In certain embodiments, the monocrystalline scintillator is located in a microchannel plate image intensifier configuration used in one of: an image intensified CCD, CID, or CMOS camera; an intensified optical microscope with enhanced spatial and time resolution; a fast framing camera device which can operate at >5 kHz; a streak tube device with enhanced spatial and temporal resolution; a night-vision device; or a surveillance camera device. In other embodiments, the monocrystalline scintillator is located within microchannel plate image intensifier tube of approximately 100 mm diameter (or other size depending on the application) and is used in one of: indirect x-ray imaging for (for example for crystalline diffraction studies); and indirect x-ray imaging for large diameter wafer topology. The monocrystalline phosphor can be bonded to an approximately 102 mm diameter fiber optic plate (or other sized fiber optic plate) used in indirect x-ray imaging for other large scene applications.

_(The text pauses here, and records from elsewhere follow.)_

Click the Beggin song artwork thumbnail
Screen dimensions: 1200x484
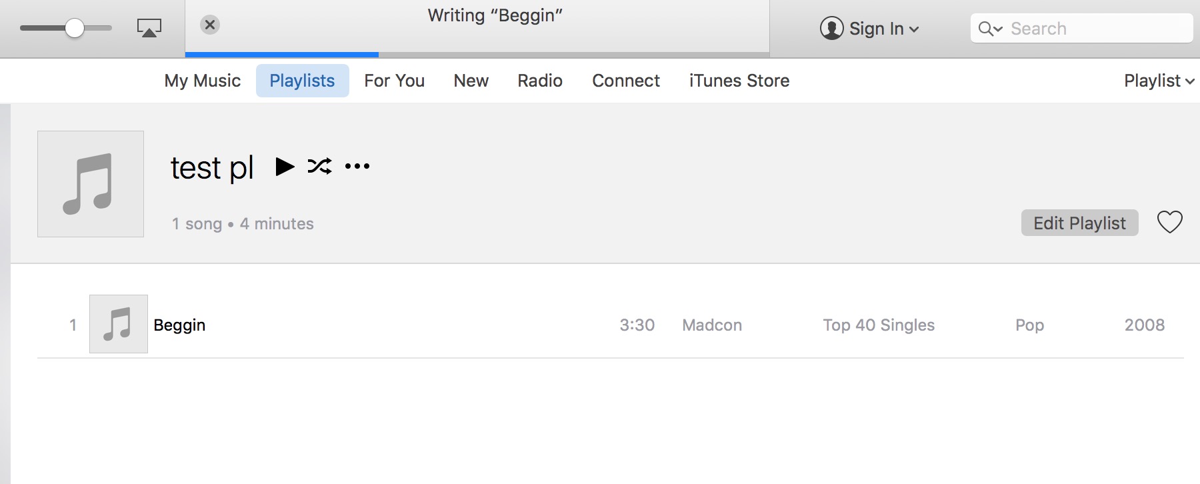(119, 324)
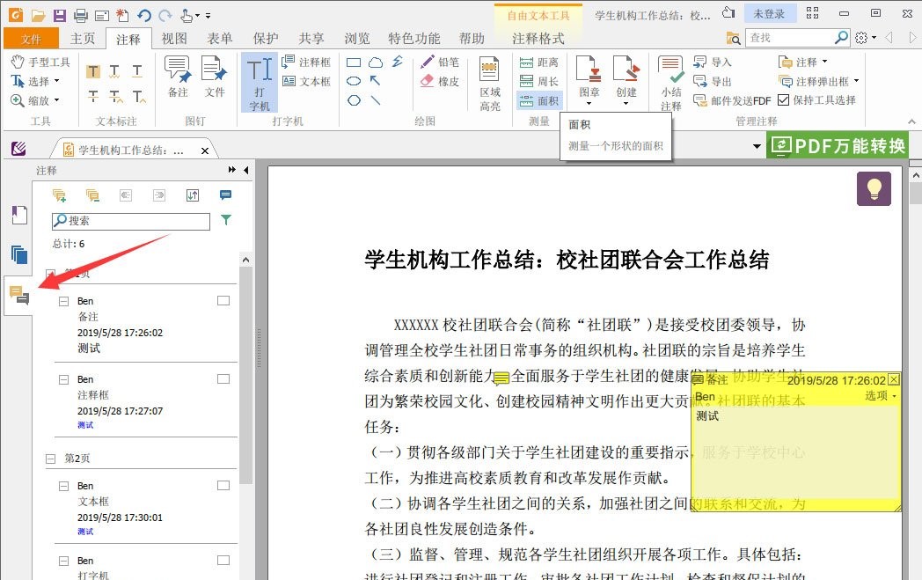Image resolution: width=922 pixels, height=580 pixels.
Task: Open the comment filter in the annotations panel
Action: pos(226,221)
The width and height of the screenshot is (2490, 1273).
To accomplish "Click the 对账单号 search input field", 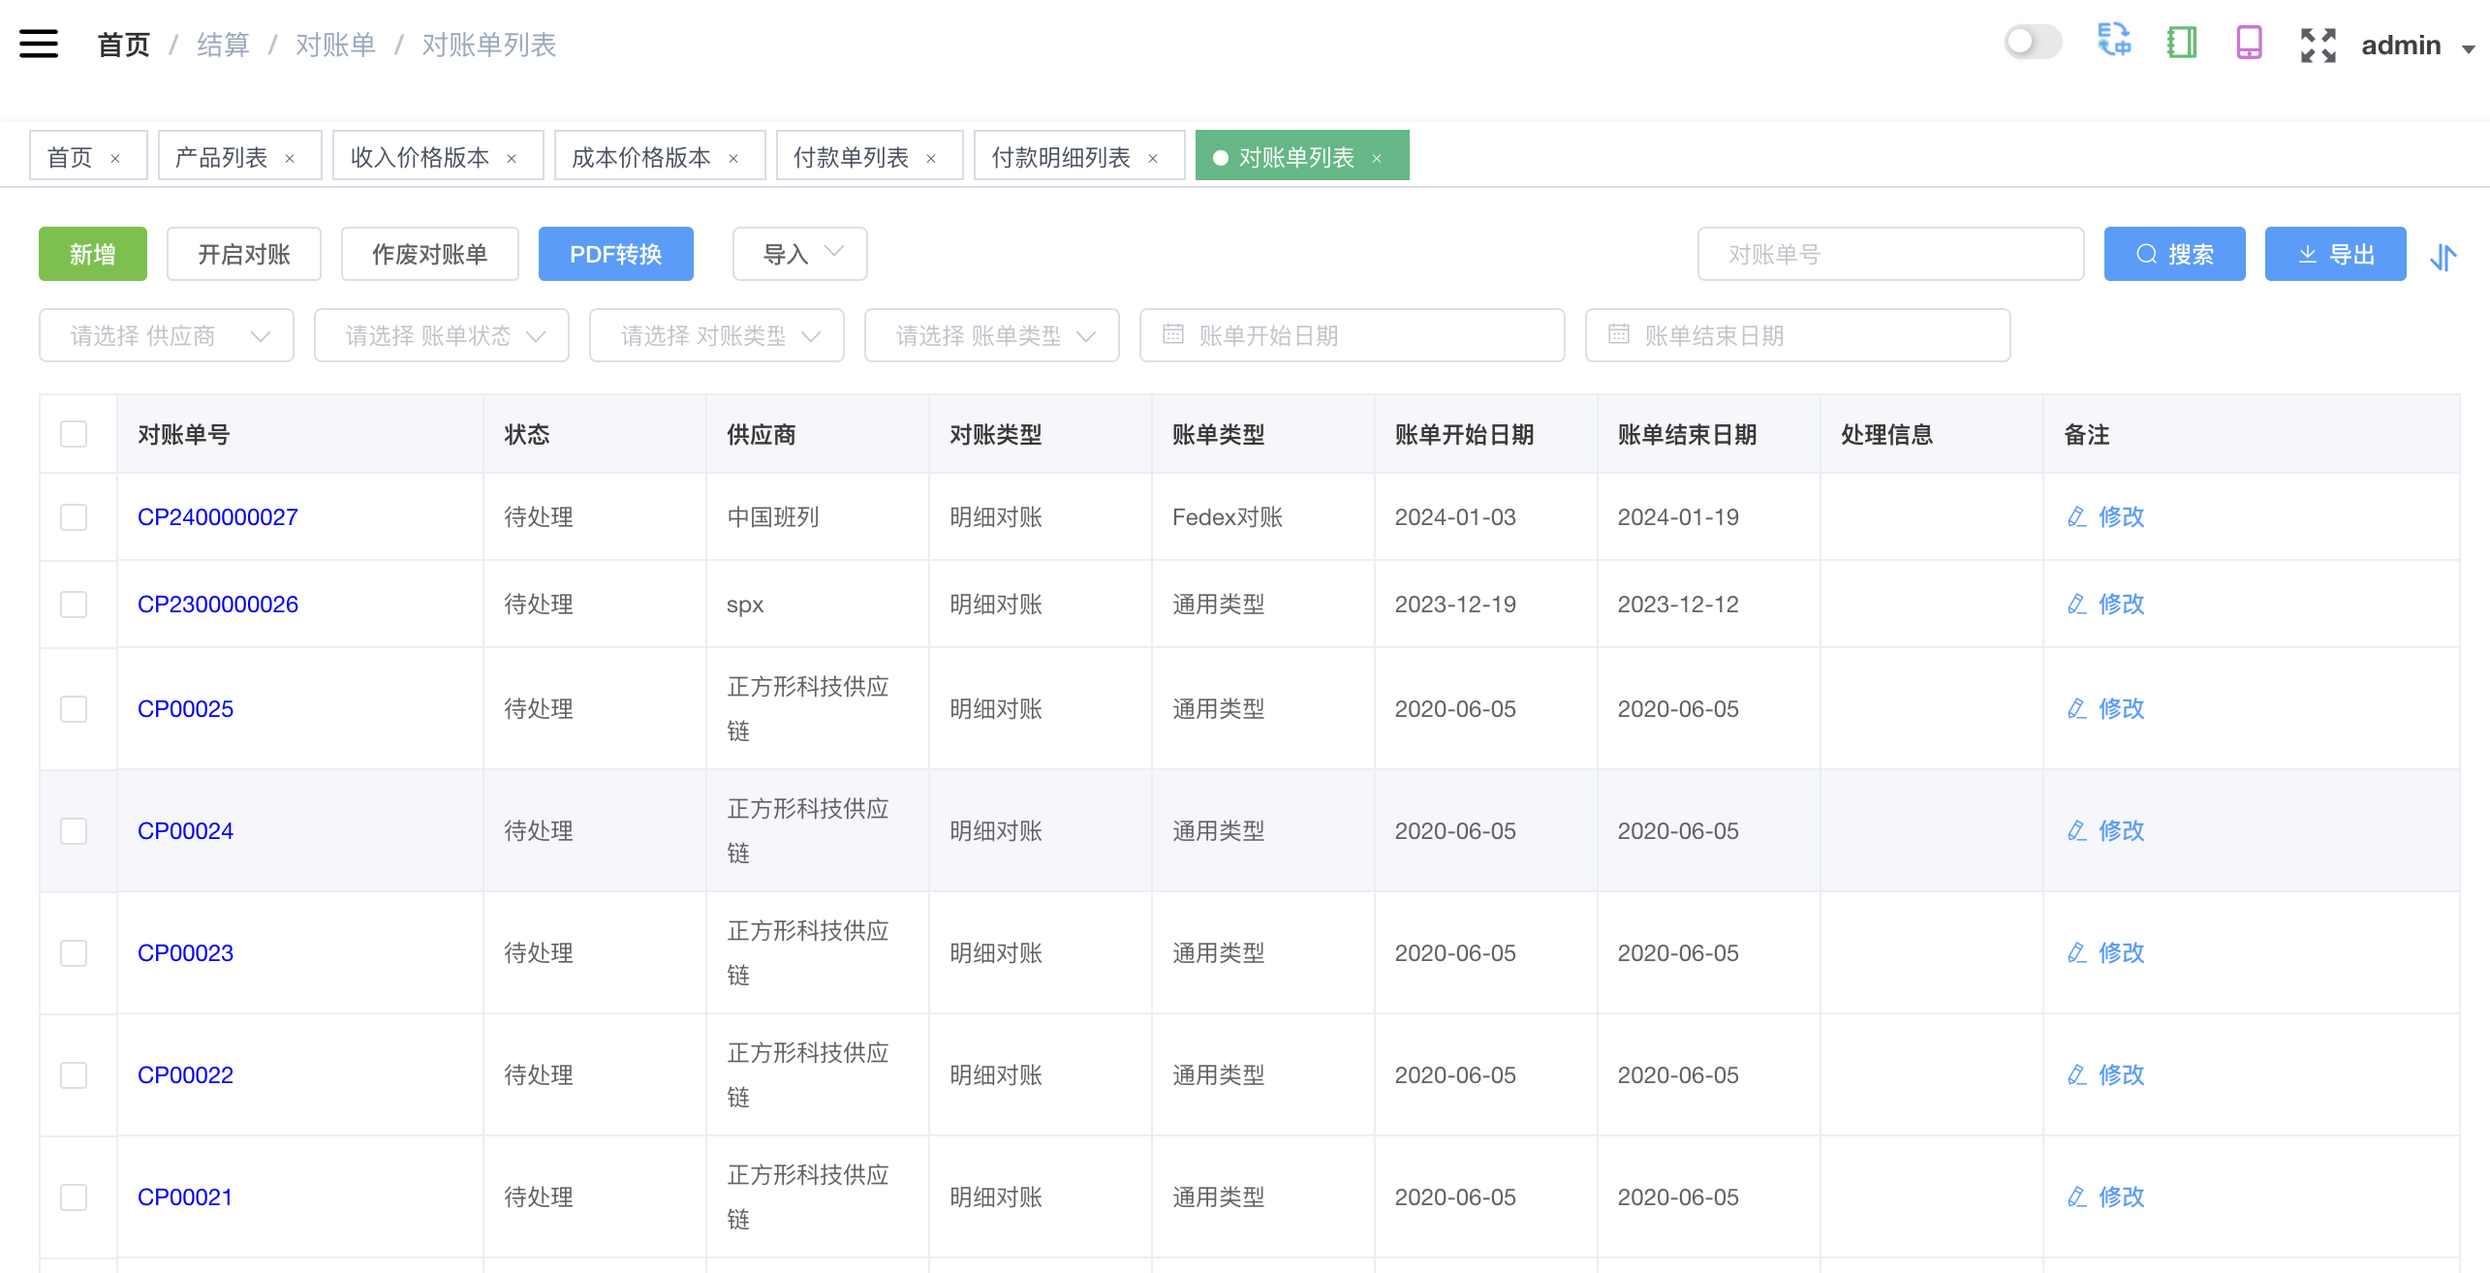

In certain embodiments, an imaging device including a monocrystalline scintillator can further comprise a lens or fiber optic coupling to a large diameter microchannel plate image intensifier which is fiber optically coupled to a large format CCD or CMOS camera used in an indirect x-ray imaging system for x-ray phase contrast imaging studies, indirect x-ray imaging for crystal diffraction studies, and indirect x-ray imaging for large wafer topology studies.
In the exemplary embodiment, optical plate 10 can be a microchannel plate image intensifier (MCP II) output window. In other embodiments, optical plate 10 is an MCP II input window, an input fiber optic plate (FOP), or an output FOP. In certain embodiments, optical plate 10 has a 60/40 Scratch/Dig (S/D) finish and lambda/2 flatness at 550 nm. Optical plate 10 bonds to a first side of monocrystal 20 with adhesive 30.

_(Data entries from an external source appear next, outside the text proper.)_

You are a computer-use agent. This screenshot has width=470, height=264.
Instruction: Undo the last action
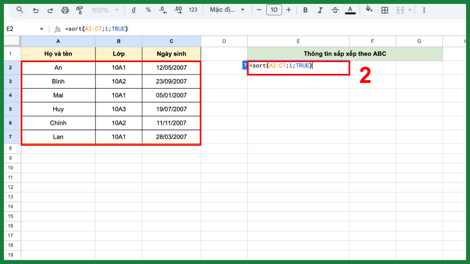(35, 10)
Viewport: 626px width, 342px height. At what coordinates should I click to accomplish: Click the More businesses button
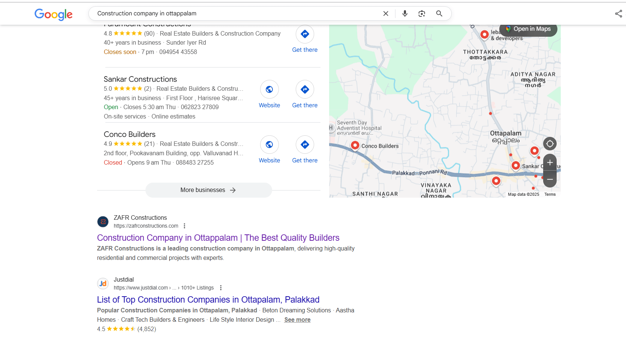(x=209, y=190)
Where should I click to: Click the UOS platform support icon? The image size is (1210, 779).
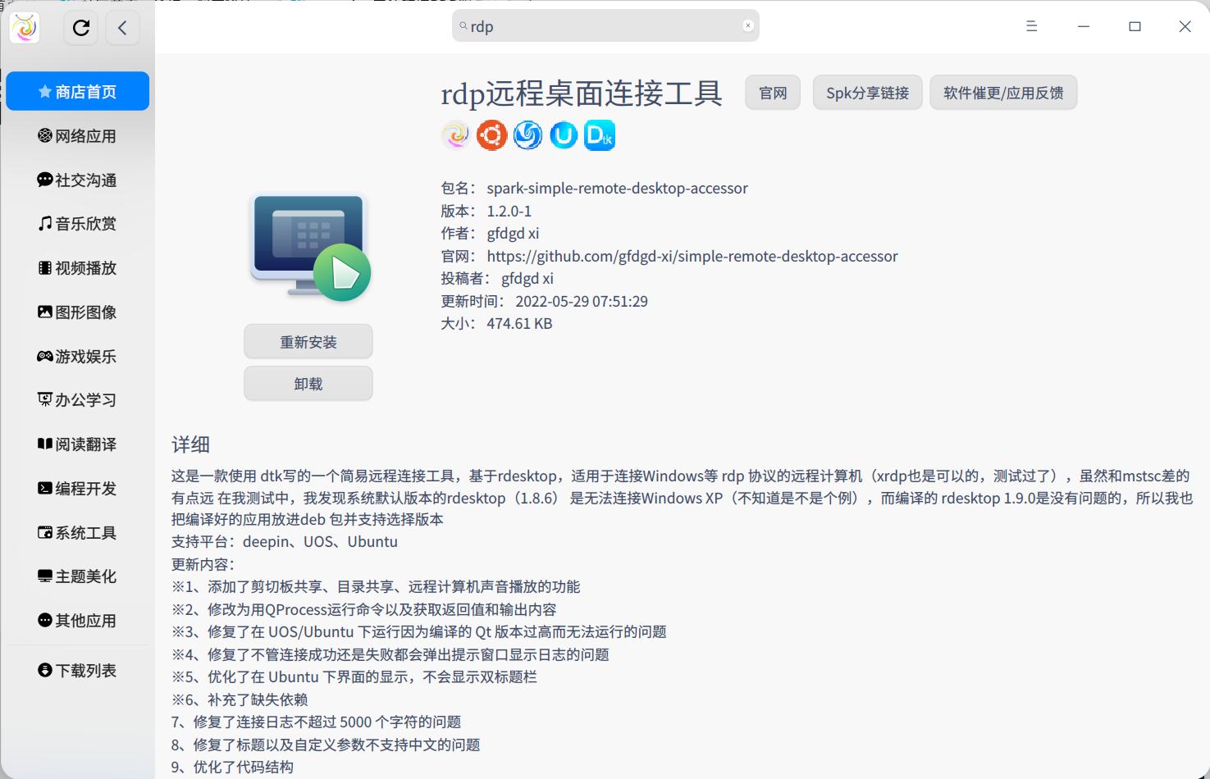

Monocrystal 20 can be a single crystal approximately 5 um to approximately 20 um thick with lambda/2 flatness. Monocrystal 20 has a reflective coating 21 approximately 300 nm thick on a second, unbonded side. The reflective material may be aluminum or other such reflective material.
In an embodiment when optical plate 10 is an MCP II window, monocrystal 20 has a diameter of approximately 1-2 mm less than a diameter of optical plate 10. In other embodiments, monocrystal 20 has a diameter of approximately 100 mm. Other diameters are possible for monocrystal 20, depending on application.
In certain embodiments, monocrystal 20 has a cerium doped layer 22 and can have a non-doped layer 23. In the exemplary embodiment, cerium doped layer 22 has a thickness of approximately 5 um. In the exemplary embodiment, monocrystal 20 has an overall thickness of approximately twice that of cerium doped layer 22.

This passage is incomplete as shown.